- Talk to me

352 74 9
                                    

JENDRA melirik Jasmin, menunggu gadis itu memberikan sebuah balasan. Setelah berdiri kurang lebih tiga menit di depan kamar Jihan, Jasmin akhirnya menyerah. Dia kini berjalan menghampiri Jendra dan menggeleng pelan.

"Gak bisa. Seminggu ini aku bener-bener gak ngobrol sama dia." keluh Jasmin.

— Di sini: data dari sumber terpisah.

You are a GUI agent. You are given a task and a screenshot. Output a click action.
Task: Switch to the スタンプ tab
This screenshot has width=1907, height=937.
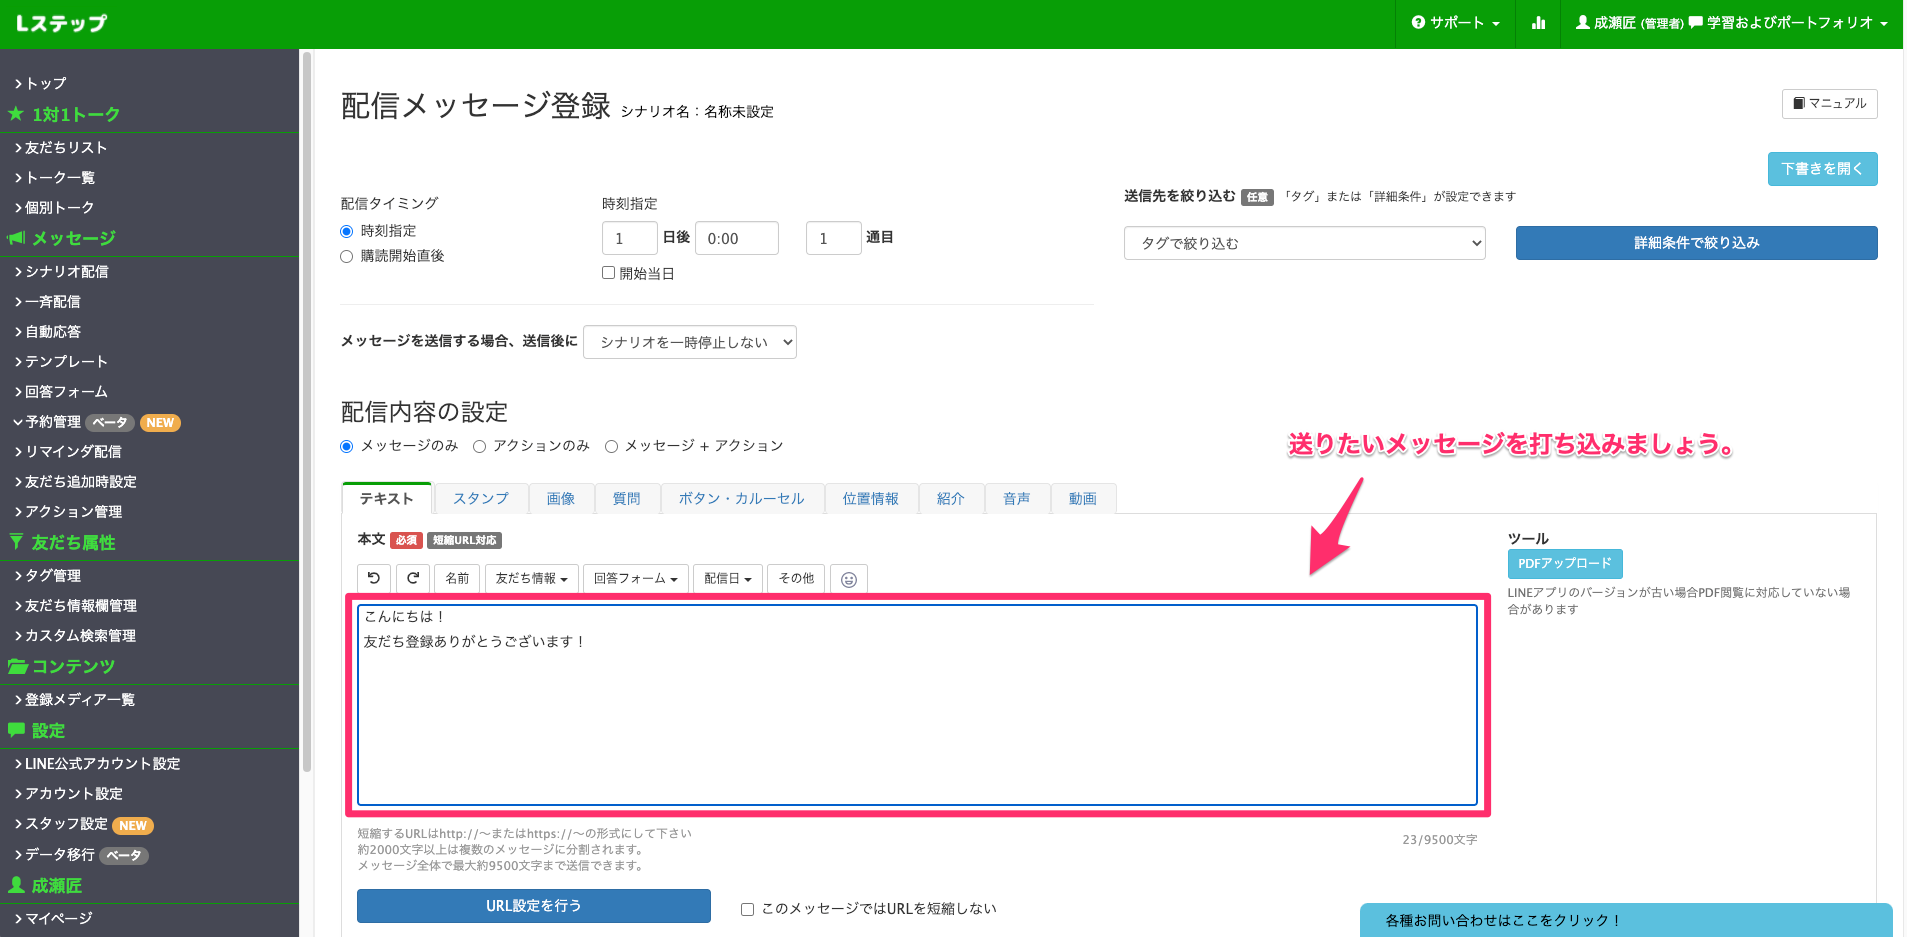pos(480,498)
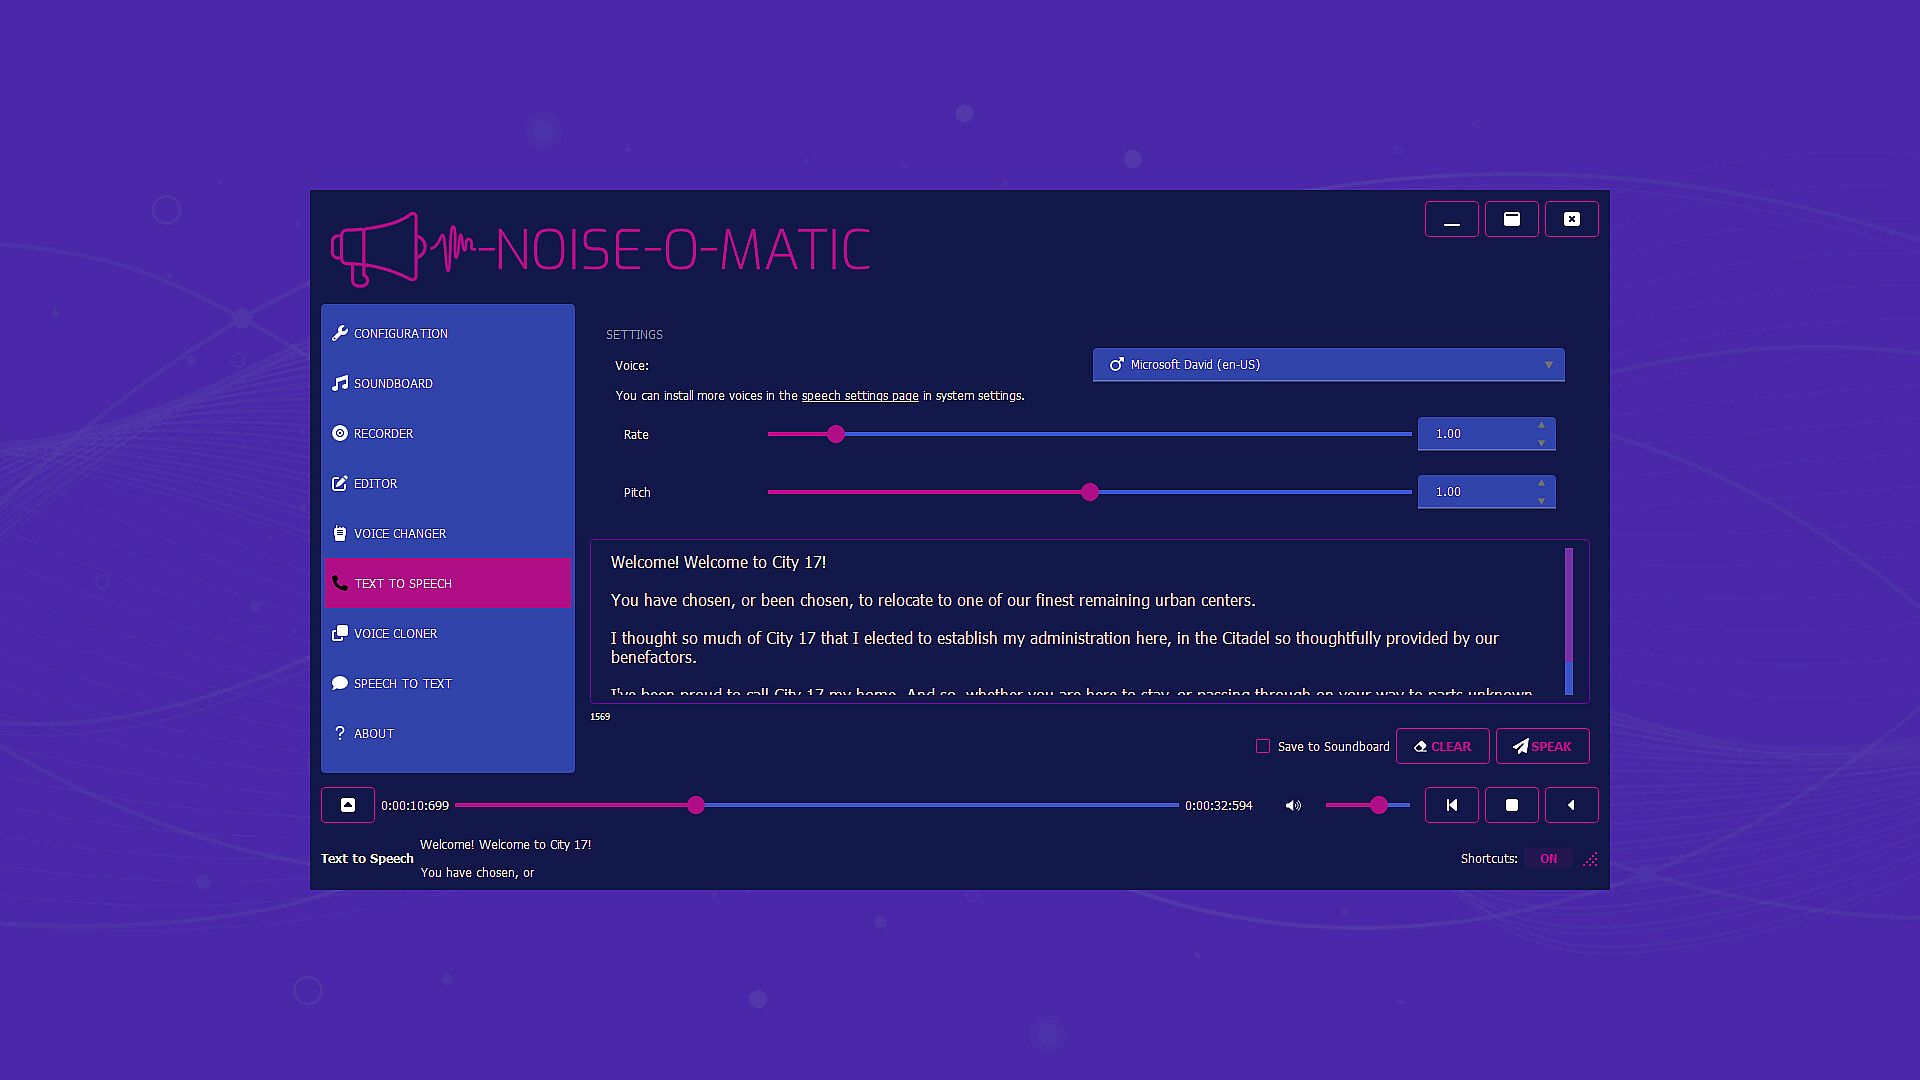Open the Configuration wrench page
1920x1080 pixels.
400,334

"Oke, biarin aja dia mau ngapain. Terserah. Aku juga udah capek ngurusinnya. Biar nanti aku lapor abang-abangnya aja." jawab Jendra kesal. "Makasih ya Jasmin udah bantu."

"Gak masalah. Jihan juga temenku. Aku khawatir sama dia." balas Jasmin. "Tapi, apa gak sebaiknya kamu yang ngomong sama Jihan?"

Jendra tidak menjawab.

Perihal obrolannya dengan Harfi seminggu yang lalu, Jendra menutupnya dengan rapat. Bahkan Jasmin pun tidak tau soal itu. Alasannya? Jendra hanya tidak suka, dan Jendra yakin akan ada kejadian tidak mengenakan kedepannya jika fakta itu terkuak lebih dulu.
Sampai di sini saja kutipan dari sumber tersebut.